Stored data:
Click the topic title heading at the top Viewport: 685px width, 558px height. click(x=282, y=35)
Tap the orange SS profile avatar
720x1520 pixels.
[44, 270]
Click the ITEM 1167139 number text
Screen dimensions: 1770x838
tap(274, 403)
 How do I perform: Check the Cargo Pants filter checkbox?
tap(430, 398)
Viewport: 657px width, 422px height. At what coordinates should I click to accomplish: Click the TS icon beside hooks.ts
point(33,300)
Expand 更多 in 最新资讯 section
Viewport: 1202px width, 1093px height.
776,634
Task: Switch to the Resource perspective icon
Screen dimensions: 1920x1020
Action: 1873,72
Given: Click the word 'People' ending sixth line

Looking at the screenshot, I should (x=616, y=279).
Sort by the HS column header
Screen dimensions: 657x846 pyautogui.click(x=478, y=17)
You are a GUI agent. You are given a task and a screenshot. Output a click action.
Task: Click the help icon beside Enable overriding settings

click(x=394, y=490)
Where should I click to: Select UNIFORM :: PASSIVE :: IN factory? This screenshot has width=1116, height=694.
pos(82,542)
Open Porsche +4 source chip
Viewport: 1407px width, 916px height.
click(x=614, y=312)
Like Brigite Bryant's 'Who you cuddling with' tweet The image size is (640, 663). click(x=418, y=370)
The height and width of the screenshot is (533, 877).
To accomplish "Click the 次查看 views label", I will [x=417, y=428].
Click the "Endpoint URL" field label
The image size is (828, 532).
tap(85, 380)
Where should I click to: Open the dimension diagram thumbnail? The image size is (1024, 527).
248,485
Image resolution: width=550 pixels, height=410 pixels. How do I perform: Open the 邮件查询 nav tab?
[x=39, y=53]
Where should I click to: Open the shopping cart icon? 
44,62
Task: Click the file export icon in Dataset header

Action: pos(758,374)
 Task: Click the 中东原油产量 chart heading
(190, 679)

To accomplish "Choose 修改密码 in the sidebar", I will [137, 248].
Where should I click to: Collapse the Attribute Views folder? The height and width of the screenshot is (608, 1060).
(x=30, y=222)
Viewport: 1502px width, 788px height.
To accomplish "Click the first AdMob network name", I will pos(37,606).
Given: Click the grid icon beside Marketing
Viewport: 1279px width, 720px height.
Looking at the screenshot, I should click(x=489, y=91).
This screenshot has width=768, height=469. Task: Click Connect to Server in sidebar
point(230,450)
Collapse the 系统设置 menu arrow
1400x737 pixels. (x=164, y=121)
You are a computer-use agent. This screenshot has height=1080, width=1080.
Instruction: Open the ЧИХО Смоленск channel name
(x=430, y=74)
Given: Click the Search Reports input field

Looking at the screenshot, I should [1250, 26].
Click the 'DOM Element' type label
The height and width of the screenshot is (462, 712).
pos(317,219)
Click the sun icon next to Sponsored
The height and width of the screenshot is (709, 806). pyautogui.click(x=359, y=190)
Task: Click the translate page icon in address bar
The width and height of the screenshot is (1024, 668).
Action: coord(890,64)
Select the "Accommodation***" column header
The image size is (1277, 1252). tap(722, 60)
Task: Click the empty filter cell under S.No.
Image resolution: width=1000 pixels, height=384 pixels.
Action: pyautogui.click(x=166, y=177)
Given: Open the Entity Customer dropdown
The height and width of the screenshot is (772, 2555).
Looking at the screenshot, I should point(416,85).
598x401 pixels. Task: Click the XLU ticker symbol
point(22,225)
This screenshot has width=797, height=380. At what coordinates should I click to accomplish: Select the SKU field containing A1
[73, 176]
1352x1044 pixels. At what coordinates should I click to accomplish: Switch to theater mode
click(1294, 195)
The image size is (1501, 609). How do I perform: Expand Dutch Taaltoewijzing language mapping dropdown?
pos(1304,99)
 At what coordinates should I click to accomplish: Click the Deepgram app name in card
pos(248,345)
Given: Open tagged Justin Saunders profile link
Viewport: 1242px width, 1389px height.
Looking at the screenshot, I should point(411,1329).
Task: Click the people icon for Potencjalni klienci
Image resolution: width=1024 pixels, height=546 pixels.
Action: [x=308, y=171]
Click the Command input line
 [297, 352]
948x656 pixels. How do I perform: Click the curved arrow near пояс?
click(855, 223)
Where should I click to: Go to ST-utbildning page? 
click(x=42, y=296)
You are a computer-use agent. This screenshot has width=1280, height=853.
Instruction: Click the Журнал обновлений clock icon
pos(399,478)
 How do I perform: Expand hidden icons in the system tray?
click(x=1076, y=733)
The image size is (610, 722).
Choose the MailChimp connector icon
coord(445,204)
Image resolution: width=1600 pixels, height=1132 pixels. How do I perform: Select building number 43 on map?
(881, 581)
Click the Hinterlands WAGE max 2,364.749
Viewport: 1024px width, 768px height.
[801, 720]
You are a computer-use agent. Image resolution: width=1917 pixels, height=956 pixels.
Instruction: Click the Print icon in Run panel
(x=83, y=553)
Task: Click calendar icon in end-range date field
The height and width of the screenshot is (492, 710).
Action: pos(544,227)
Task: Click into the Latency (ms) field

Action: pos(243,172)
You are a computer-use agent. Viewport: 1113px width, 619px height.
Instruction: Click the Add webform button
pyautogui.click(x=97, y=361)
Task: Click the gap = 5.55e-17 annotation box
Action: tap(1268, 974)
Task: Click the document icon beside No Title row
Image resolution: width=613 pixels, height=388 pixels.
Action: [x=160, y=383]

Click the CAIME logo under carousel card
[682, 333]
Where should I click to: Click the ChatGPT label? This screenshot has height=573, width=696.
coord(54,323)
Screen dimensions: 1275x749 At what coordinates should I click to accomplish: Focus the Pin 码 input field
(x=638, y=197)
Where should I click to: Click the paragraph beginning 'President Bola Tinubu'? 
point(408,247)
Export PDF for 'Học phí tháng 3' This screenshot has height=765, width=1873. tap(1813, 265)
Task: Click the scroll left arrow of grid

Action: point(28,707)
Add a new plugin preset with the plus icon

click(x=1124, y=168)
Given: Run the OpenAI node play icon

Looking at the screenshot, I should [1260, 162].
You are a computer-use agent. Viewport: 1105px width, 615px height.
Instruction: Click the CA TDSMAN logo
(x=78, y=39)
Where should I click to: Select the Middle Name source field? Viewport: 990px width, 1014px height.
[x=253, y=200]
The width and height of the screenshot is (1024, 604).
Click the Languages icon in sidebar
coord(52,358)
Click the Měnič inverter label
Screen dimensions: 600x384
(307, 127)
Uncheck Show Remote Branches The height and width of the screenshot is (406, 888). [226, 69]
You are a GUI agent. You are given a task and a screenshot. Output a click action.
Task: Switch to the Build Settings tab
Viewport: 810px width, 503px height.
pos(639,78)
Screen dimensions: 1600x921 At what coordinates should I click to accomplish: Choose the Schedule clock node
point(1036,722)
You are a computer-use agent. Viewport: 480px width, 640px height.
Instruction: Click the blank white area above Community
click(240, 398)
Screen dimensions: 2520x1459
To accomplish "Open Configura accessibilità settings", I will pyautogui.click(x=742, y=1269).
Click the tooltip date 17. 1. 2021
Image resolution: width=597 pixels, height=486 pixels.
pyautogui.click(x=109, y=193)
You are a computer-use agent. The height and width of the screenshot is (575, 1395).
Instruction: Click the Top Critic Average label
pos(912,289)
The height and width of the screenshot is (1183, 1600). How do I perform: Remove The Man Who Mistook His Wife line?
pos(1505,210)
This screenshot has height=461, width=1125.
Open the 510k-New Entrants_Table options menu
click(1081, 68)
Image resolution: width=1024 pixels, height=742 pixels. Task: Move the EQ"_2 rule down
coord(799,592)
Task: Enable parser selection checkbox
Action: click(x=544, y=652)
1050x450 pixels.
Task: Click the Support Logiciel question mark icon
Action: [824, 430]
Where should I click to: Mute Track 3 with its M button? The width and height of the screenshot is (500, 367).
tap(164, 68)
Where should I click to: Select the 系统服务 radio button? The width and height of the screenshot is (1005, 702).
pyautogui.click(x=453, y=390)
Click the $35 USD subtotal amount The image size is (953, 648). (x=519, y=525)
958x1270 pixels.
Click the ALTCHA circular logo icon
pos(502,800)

**WHAT THE TASK ASKS**
Scan the records above, then copy out each line that mentions "computer".

**TASK RESULT**
You are a computer-use agent. This screenshot has height=1080, width=1080.
You are a computer-use agent. This screenshot has width=1280, height=853.
You are a computer-use agent. Image resolution: width=1917 pixels, height=956 pixels.
You are a computer-use agent. Viewport: 1113px width, 619px height.
You are a computer-use agent. Viewport: 1105px width, 615px height.
You are a computer-use agent. Viewport: 480px width, 640px height.
You are a computer-use agent. The height and width of the screenshot is (575, 1395).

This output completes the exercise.